Ethio-Djibouti Railways

The Ethio-Djibouti Railways, also known as the Ethio-Djibouti Railway Enterprise, is a railway company based in the Horn of Africa. It is the successor of the Imperial Railway Company of Ethiopia and is jointly owned by the governments of Ethiopia and Djibouti. The firm was established after Djibouti gained independence in 1977 and received the French shares of the Imperial Railway Company. The railway links Addis Ababa, the capital of landlocked Ethiopia, to the Port of Djibouti in coastal Djibouti. Maintenance shops along the line are located in Dire Dawa.


The single track 781 km railway has a gauge, most of it on Ethiopian territory, and about 100 km in Djibouti.[1] The company is headquartered in Addis Ababa; the ministers of the Djiboutian Ministry of Equipment and Transport and the Ethiopian Ministry of Transportation and Communications are the president and vice-president of the company.

As of 2009, there reportedly had been no passenger service between Dire Dawa and Addis Ababa for the past two years.[2] The service from Djibouti to Dire Dawa ceased in August 2010.[2]

Ethio-Djibouti Railways has annually run a deficit and is in need of rehabilitation.[3] The European Commission prepared a grant of EUR 40 million in 2003 and raised it to EUR 50 million in 2006. On November 29, 2006, an agreement was signed with the Italian consortium Consta, and work began in 2007 on sections of the line that deteriorated following the Ogaden War.[4]

A change in management is anticipated, which is expected to raise the capacity of the railroad from its current average of 240,000 tons to 1.5 million tons.[5] Initially in 2006, the South African firm Comazar was chosen to receive a 25-year concession.
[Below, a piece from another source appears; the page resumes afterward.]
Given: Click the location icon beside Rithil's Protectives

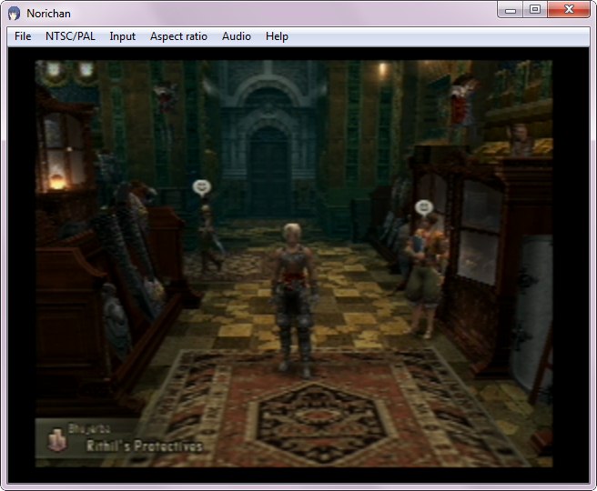Looking at the screenshot, I should pyautogui.click(x=56, y=441).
However, this plan was not executed, and in early 2008, it was announced that the railway was in negotiations with the Kuwaiti company Fouad Alghanim and Sons Group.[6] The Ethiopian government announced that it had spoken with the visiting Indian Minister of State for External Affairs, Shashi Tharoor, during his visit on 29 January 2010, about funding to improve the cargo capacity of the rail track from 14 to 17 tons, which would boost the national trade volume significantly.[7]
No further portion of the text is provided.